Since $\triangle PST$ is a right triangle and $\angle S = 90^\circ$, the remaining angle $\angle PTS$ can be calculated as: $\angle PTS = 90^\circ - \angle P$ Given $\angle P = 63^\circ$, we can find $\angle PTS$.

Step 2: Calculate Length of $PR$

In $\triangle SPR$, we know $\angle P = 63^\circ$ and the side $PS = 4.3 \, \text{cm}$. To find $PR$, we can use the sine rule or trigonometric relationships, specifically the sine function: $\sin(\angle P) = \frac{PS}{PR}$ Solving for $PR$, we have: $PR = \frac{PS}{\sin(\angle P)}$

Step 3: Calculate Length of $QS$

In $\triangle PSQ$, we know $\angle S = 74^\circ$. Since $RST$ is a straight line, $\angle PSQ + \angle QSR = 180^\circ$, and we can calculate the required lengths using trigonometric identities.

Let's calculate these values.Here are the calculated values:

• a. $\angle PTS$: $27^\circ$
• b. Length of $PR$: $4.83 \, \text{cm}$

To calculate the length of $QS$, we would need more specific details about the relationship between the points $Q$ and $S$, such as the angle $QSR$ or other dimensions of the figure.

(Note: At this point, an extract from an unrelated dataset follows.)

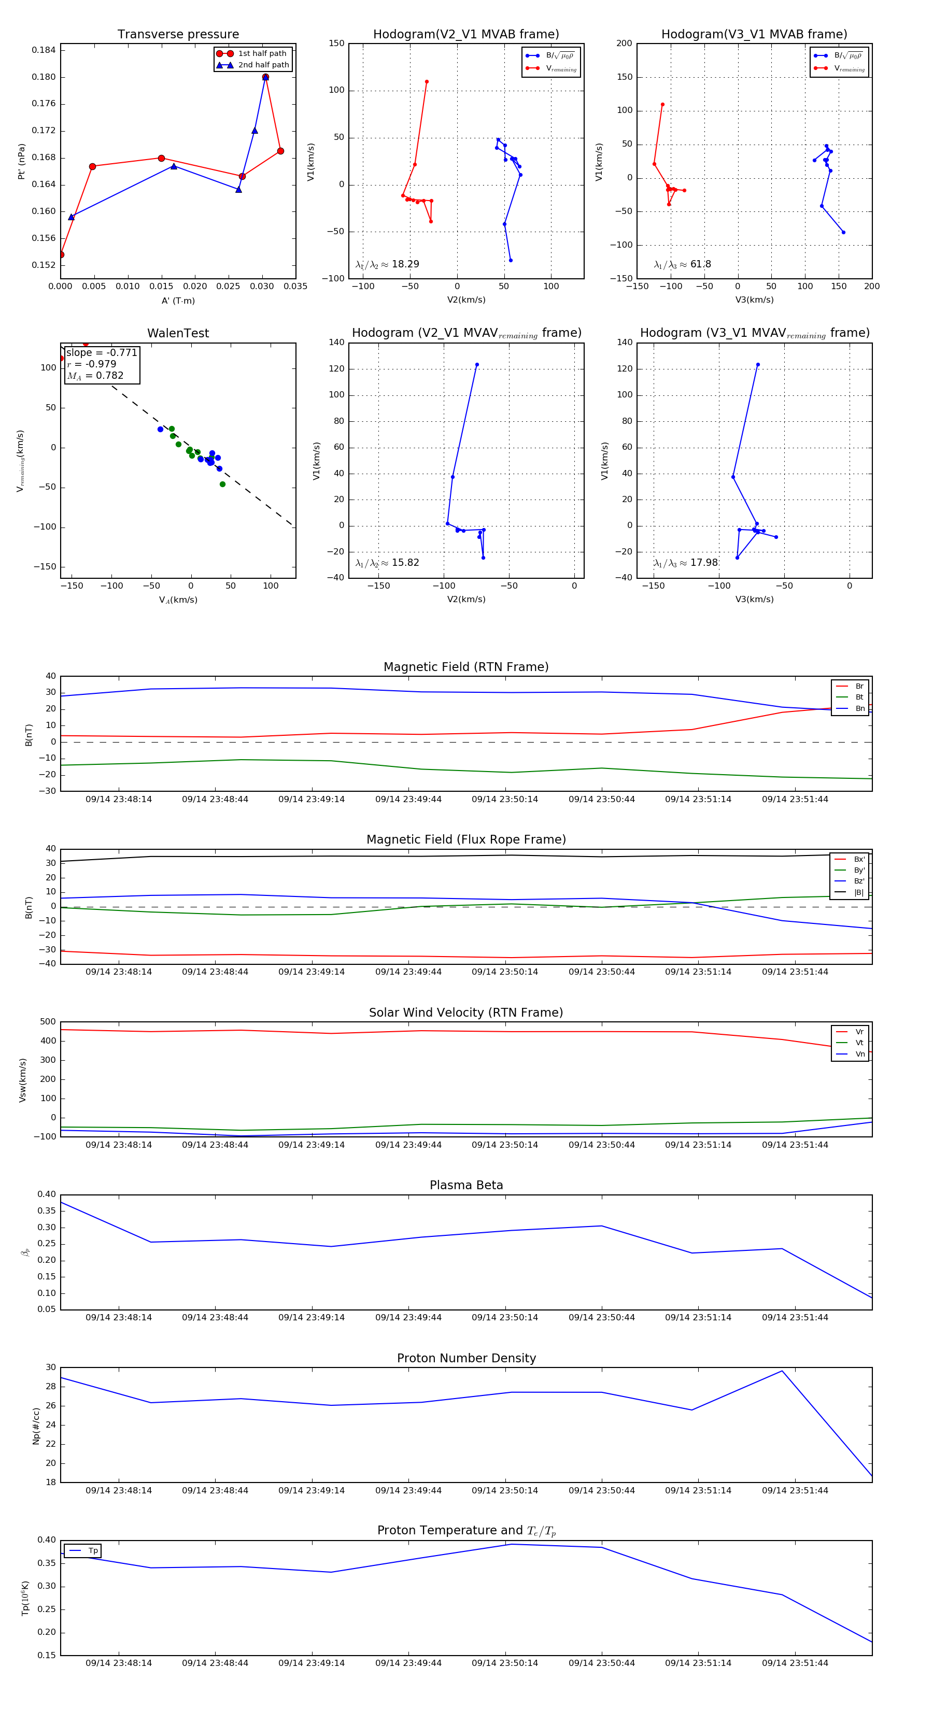Click the Magnetic Field (Flux Rope Frame) title

click(x=466, y=840)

Would you like to provide additional information, or do you have any other questions?

Here are 5 related questions:

1. How would you calculate the area of triangle $\triangle PST$?
2. Can you determine the length of $PT$ in triangle $\triangle PST$?
3. How can we use the cosine rule to solve for sides in a non-right triangle like $\triangle PSQ$?
4. What would the length of $QT$ be if you knew $\angle QST$?
5. How do different trigonometric identities apply to solving angles in quadrilaterals?

Tip: When dealing with straight-line geometries, always remember that the sum of angles on a straight line is $180^\circ$. This can help solve for unknown angles.